**AIM**
Reproduce every item below line for line, leaving out the pictures.

**LISTING**
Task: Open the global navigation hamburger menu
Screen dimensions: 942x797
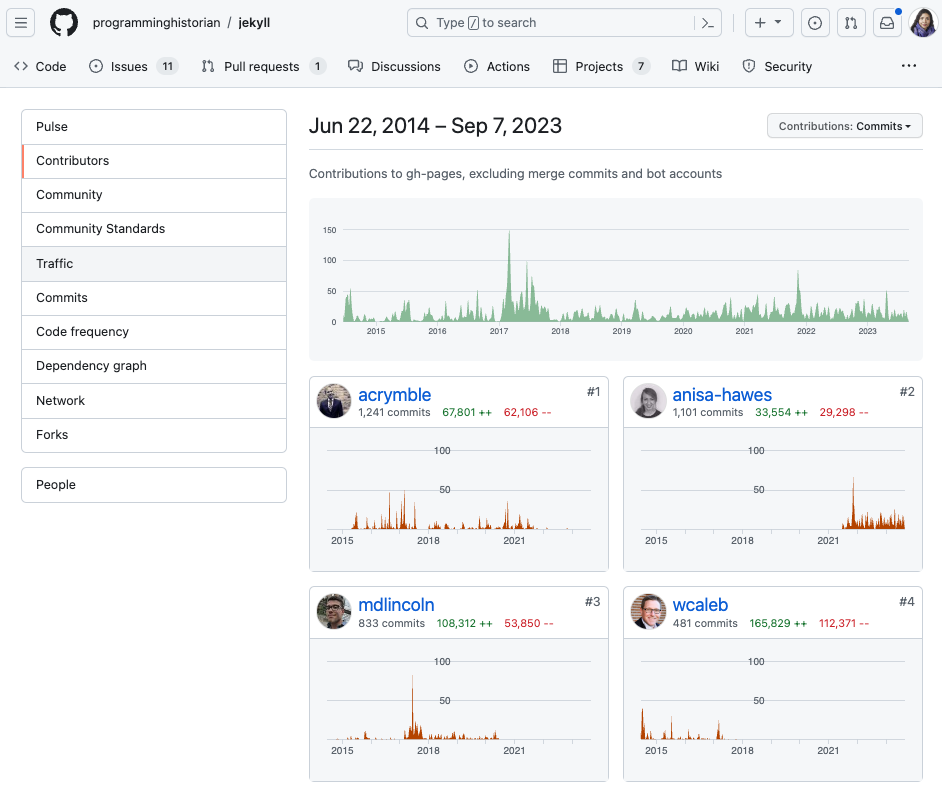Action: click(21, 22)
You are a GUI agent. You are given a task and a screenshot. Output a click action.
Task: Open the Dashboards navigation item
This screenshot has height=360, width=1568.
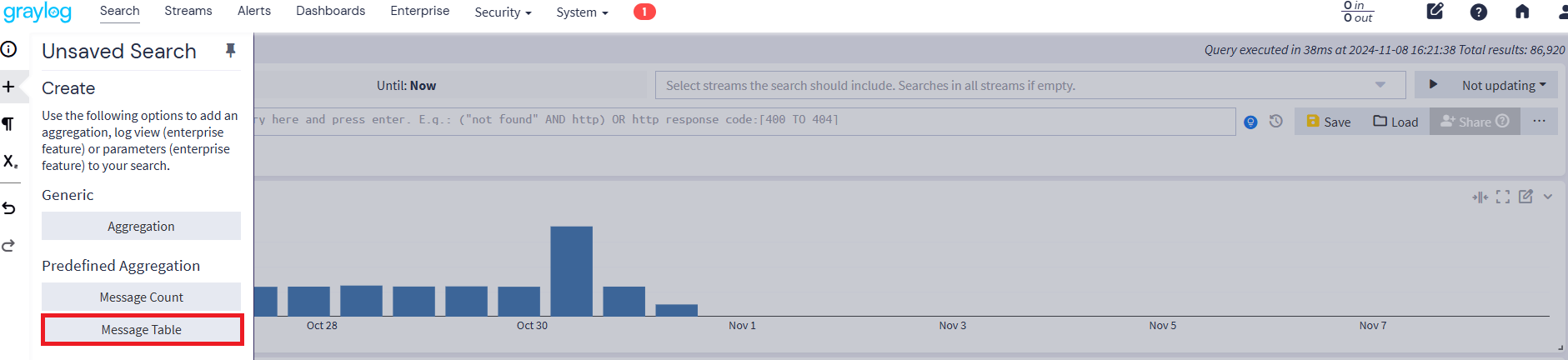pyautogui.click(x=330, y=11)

**CORRECT RESULT**
Task: Open the global navigation hamburger menu
Screen dimensions: 942x797
Action: click(21, 22)
You are a GUI agent. You are given a task and a screenshot. Output a click action.
Task: Open the Dashboards navigation item
This screenshot has height=360, width=1568.
pyautogui.click(x=330, y=11)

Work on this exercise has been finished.